Why do you hate Bach, Mozart and Rachmaninoff?
The cool kids are listening to Liszt and Debussy these days. Bach is so 18th century. Mozart is always in style. Rachmaninoff? Pfft. But I do really like Rhapsody on a Theme of Paganini.
Uh, what?
Our local NPR station dropped classical music about the same time I became a member.
Man, I was going to jump in on your side but with you dissing classical music like that, I dunno.
But on the topic, I used to listen to public radio a lot, though not much anymore since deciding my drive time sanity is worth the price for XM Radio. NPR's value depends on your taste I guess. From what I've read, it is mostly sort of listener supported, though about 1/6th of their operating revenue is tax payer funded. That to me is a misuse of government so I'd like to see that ended. If they lost 1/6 of their revenue they'd still exist, and it would be truly listener supported then.
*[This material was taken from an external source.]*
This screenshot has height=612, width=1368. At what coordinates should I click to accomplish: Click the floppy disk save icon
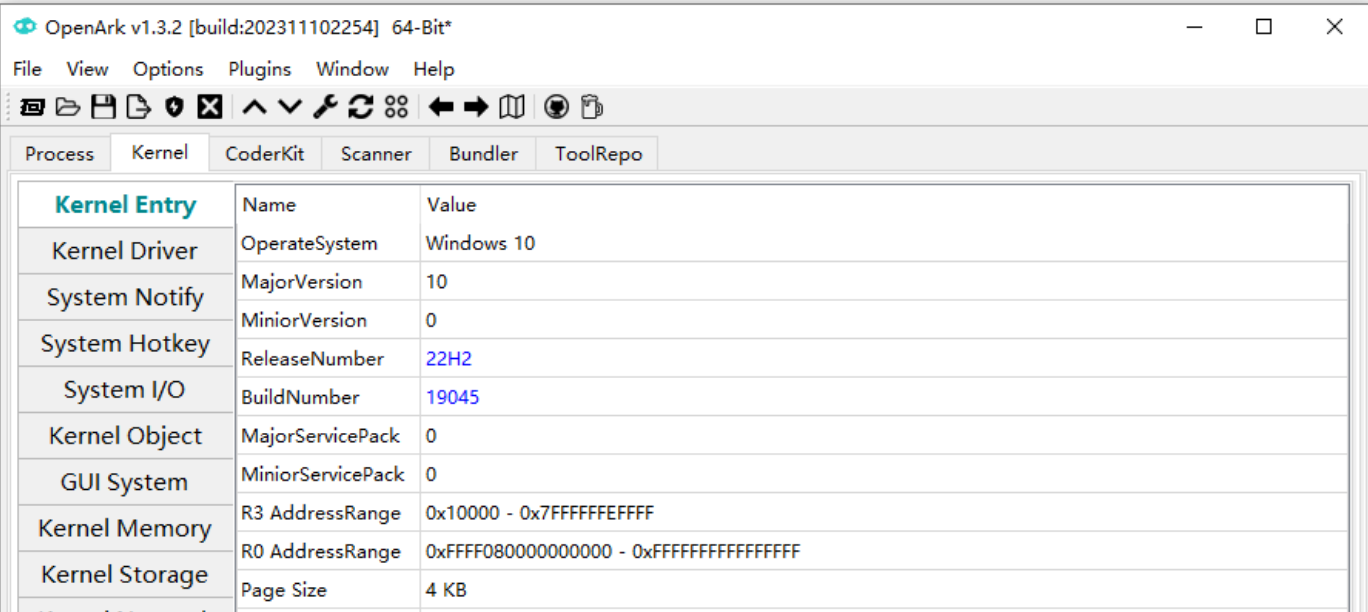pyautogui.click(x=103, y=107)
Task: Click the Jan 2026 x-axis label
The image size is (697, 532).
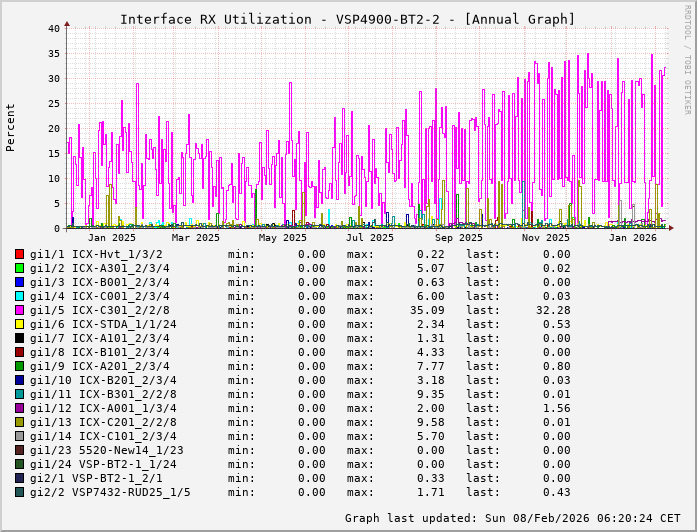Action: tap(632, 237)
If you listen to the political opinion shows, yes, they are generally from a left of center to far left point of view. I think I can support the statement that NPR stands for National Propaganda Radio, HOWEVER, that is what just about all media has become across the spectrum. Fox News is every bit as propaganda for the right as NPR is for the left. But in our need for confirmation bias we can't bear hearing things that don't confirm our belief. So we perpetuate propaganda by supporting our biased sources. I have liberal family-in-law who can't stand listening to Fox News. Won't believe anything if the source is Breitbart. But they think NPR/PBS/MSNBC/ABC/CBS/NBC/CNN/Daily-Koz/WAPO,HuffPo are middle of the road and trustworthy.
I think instead of allowing our attraction to confirmation bias dictate from where we get information, it's better to listen to many sources and use reason to parse reality from the diverse sources. If we were as fearful and distrusting of confirmation bias as we are opposing opinions I think we'd have a much better informed public than we have. On both sides. And then the media could not dupe us like they do.
That's about all I have to say on NPR.